Macau's New Visa Problem
Local economy got you down? Tired of the double-digit unemployment in your home economy? Don't like living in those freezing winters? Well my friend, move to sunny Macau. The subtropical climate creates an endless stream of beach weather. More importantly, the unemployment rate is already a low 2.9% . Plus, the casino companies have restarted their major projects. Sands and Galaxy are working on their mothball projects. Wynn and MGM are beginning to get serious and plan for their Cotai resorts. Come work in Macau! Oh wait you can't, your not Macanese.
The Macau SAR government is getting rather picky who people hire in the current boom. This is a familiar theme for Casino operation, as companies were required to hire Macau residents for many jobs, particularly in operations. Yet the problem is stretching to other areas. The SAR has cut their foreign workers by a third over the past two years.

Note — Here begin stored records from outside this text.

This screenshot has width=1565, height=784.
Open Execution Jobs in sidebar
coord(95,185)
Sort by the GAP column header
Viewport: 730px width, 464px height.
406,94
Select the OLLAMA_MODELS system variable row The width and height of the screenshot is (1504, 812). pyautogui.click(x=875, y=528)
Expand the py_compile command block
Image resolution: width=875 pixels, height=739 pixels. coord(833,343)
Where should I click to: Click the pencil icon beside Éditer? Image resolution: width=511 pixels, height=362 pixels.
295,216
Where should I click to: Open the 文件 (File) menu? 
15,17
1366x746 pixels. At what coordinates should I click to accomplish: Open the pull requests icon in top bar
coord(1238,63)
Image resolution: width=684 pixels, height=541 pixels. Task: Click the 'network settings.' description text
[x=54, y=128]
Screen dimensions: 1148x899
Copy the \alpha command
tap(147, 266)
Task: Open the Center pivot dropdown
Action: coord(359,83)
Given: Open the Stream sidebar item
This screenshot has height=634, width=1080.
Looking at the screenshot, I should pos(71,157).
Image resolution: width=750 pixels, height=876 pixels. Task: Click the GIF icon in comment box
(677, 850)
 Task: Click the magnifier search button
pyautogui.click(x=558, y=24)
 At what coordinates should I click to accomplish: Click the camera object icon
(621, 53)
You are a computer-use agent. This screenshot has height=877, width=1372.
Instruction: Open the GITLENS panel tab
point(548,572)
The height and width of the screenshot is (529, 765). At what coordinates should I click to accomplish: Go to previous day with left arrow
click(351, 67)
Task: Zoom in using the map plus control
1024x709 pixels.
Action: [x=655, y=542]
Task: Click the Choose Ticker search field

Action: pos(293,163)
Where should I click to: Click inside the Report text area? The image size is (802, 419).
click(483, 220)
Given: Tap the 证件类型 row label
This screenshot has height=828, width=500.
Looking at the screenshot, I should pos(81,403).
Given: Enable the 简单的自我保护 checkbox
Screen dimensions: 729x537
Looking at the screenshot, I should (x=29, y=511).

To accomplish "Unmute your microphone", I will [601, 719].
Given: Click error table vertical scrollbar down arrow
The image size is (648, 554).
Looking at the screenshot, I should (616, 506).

This has had a considerable impact on the construction going on. Recently both Sands Las Vegas and Galaxy announced their restarted construction would be delayed due to the lack of construction workers. Galaxy's initial announcement that a majority of the workers on its restarted projected would be Macanese was greeted with skepticism in the local press. The skeptics were later confirmed when Galaxy publicly asked the government to reconsider its 1-to-1 hiring rule for construction workers at the same time the announced their delay.
The general consensus is the more restrictive guest worker rules are a function of the economic crisis that affected Macau, and will be relaxed. I am not sure of that. First, historically Macau has been worried about low-cost mainland labor will flood the SAR, not ot mention the usual smattering of low-cost labor from SE Asian centers like Indonesia and the Philippines. These rules coupled with the casino boom have lead an usually high unemployment rate to be cut in half over the past decade. They may not want to kill the goose laying the politically golden egg.
This might prove to be a bit foolish long term however. In the current shortage many point out that those employed either do not want to be involved in gaming, or do not have the needed skills to work in the business. Also the shortage of skilled workers can cripple other industries looking for work, thus hampering a recently announced drive to reduce the reliance on casinos.